◆ WORK TASK ◆
Every line below from the one containing "The image size is (851, 421)." through the one containing "Task: Go to the Tickets tab" must be transcribed exactly. Omit all lines outside that stretch.

[Saved data entries]
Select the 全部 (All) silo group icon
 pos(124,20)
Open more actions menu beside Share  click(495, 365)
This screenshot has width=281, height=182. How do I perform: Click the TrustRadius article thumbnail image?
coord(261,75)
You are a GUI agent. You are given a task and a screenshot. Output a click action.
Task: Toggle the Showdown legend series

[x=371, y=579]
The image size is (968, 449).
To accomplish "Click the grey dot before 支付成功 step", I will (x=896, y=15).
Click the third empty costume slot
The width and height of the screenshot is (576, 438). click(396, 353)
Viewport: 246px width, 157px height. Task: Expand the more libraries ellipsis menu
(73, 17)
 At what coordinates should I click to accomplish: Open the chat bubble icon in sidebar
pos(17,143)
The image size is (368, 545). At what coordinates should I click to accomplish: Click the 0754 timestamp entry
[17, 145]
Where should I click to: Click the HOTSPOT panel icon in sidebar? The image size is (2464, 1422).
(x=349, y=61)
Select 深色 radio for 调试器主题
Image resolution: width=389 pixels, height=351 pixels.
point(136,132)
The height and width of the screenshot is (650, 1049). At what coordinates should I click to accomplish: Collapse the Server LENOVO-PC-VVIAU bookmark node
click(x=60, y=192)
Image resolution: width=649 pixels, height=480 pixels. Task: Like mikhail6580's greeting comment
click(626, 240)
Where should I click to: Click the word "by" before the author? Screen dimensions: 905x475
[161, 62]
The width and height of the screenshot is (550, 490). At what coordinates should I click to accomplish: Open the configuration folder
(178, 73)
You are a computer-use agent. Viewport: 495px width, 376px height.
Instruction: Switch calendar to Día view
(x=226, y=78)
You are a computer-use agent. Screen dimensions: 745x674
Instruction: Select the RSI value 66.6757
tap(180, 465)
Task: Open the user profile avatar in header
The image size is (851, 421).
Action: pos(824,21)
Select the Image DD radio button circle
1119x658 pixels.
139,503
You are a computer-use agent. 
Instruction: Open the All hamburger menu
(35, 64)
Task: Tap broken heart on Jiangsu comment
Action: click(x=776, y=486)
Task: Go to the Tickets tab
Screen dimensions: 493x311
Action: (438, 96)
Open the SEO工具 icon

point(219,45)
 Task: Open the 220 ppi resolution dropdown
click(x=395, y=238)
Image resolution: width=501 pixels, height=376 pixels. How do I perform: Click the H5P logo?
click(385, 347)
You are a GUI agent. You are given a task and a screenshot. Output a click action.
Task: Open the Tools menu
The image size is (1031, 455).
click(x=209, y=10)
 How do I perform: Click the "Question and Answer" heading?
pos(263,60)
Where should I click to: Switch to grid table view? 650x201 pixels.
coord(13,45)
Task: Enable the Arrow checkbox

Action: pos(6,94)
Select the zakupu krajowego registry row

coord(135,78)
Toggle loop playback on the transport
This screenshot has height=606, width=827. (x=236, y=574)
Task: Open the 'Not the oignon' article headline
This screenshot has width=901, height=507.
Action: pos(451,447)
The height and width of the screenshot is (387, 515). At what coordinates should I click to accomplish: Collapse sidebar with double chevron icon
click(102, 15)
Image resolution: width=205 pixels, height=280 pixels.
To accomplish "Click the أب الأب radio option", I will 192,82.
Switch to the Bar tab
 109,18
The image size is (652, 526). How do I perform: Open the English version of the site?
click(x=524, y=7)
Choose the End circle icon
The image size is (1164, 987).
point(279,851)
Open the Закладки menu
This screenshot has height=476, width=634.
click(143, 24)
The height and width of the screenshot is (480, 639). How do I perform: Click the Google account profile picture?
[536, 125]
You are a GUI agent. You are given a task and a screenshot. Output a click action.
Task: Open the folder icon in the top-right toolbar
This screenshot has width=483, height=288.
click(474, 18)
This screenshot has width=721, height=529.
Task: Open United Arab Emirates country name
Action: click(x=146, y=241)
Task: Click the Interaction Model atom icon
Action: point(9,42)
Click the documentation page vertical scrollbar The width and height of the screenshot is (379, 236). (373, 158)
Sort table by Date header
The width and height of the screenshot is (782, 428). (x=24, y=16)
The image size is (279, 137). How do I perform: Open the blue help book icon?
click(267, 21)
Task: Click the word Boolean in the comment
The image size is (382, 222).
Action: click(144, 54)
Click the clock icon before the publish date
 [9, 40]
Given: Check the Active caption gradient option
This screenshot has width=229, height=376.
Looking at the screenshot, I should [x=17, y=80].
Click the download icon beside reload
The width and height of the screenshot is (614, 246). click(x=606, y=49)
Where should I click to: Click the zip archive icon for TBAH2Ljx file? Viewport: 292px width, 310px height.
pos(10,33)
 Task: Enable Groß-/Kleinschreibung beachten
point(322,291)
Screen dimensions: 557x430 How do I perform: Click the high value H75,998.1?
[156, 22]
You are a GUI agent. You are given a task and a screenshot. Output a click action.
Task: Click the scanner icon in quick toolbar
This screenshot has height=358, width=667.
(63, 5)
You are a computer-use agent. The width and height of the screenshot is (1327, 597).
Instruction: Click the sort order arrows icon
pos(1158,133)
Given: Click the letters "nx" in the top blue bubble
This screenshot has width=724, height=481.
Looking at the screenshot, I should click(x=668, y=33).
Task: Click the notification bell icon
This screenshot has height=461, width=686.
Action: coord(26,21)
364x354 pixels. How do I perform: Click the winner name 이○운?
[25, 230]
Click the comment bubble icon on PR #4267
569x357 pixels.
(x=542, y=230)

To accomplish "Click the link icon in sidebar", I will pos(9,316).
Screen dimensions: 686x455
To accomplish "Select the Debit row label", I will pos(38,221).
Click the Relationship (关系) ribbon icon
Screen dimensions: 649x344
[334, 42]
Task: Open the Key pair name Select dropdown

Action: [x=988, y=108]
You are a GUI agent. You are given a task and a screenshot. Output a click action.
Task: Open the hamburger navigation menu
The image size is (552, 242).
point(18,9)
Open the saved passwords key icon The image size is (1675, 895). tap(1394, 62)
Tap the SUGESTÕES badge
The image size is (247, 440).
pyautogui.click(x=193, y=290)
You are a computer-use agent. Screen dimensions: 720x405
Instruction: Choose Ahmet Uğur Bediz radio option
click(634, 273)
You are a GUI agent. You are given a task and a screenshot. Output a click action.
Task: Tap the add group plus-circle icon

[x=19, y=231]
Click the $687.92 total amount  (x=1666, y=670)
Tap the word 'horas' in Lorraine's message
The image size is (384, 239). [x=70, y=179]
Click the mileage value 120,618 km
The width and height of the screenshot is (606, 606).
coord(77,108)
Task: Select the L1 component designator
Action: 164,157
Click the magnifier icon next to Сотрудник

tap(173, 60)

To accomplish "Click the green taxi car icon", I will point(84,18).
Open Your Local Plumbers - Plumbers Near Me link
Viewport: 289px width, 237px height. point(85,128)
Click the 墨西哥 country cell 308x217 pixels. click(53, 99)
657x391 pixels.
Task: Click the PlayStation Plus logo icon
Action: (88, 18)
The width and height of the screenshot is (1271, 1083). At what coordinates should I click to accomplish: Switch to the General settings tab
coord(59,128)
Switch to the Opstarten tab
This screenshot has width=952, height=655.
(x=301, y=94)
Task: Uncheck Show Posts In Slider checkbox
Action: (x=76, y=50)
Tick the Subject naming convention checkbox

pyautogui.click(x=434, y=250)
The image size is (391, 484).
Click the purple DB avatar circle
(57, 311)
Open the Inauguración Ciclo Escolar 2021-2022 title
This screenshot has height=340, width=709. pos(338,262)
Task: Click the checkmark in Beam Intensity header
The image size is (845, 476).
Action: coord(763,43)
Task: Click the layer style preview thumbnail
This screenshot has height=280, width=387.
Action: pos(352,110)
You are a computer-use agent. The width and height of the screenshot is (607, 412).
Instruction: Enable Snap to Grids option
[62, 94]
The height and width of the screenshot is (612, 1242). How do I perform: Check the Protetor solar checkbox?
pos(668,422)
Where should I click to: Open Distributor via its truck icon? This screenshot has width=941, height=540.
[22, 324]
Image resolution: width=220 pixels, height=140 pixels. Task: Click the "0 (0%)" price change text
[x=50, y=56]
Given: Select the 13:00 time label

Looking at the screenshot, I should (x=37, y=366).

◆ WRITTEN REPLY ◆
The image size is (851, 421).
Action: pos(824,21)
Select the Image DD radio button circle
1119x658 pixels.
139,503
You are a computer-use agent. 
Instruction: Open the All hamburger menu
(35, 64)
Task: Tap broken heart on Jiangsu comment
Action: click(x=776, y=486)
Task: Go to the Tickets tab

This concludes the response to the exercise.